The North is expected to call for more fertiliser
North Korea is in urgent need of more food aid, the UN has warned.

The head of the World Food Programme's North Korea mission told the BBC that without new contributions famine-like conditions would be likely to reappear.

The warning comes as North and South Koreans hold a second day of talks at which the North is expected to call for more aid and agricultural fertiliser.

Seoul says it has offered new proposals to Pyongyang to resume six-party talks on its nuclear weapons programme.

The two sides are meeting for high-level discussions at Kaesong, just north of the border, for their first talks for 10 months.

No details on the incentives were given, but the BBC's Charles Scanlon in Seoul says they are expected to go beyond the economic aid and security guarantees offered almost a year ago.

He says South Korean officials also warned the North not to continue developing nuclear weapons.

Our correspondent says that Seoul believes Pyongyang is raising nuclear tensions to extract a better aid offer.

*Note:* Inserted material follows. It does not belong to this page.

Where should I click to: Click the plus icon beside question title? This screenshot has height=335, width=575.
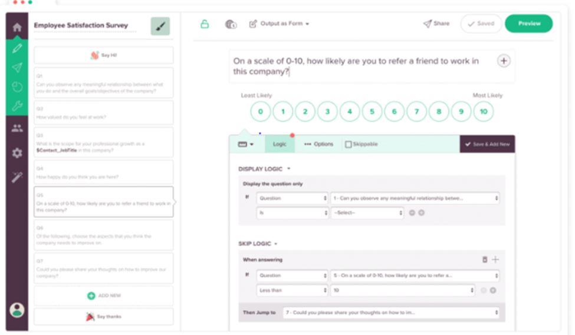pos(504,61)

The North has declared itself a nuclear weapons state, and says it has extracted nuclear fuel to make more bombs.

Widespread malnutrition

The WFP has not had a fresh offer of food aid for North Korea since October 2004.
Food stall in Pyongyang
A looser economy means rising food prices

Richard Ragan says without new support the WFP will have to suspend aid altogether to about 3.5 million people and focus on a core 3m most at risk, including the elderly and infants.

The situation is already worrying, with malnutrition described as widespread, especially among children.

Market reforms introduced in North Korea in recent years mean most people only get about half the food they need through the state and have to buy the rest themselves.

But rampant inflation inside North Korea is making it increasingly difficult for people to make up that shortfall.

Japan, the US and South Korea are key contributors to the WFP programme, but Mr Ragan says donations have slowed in the last two years.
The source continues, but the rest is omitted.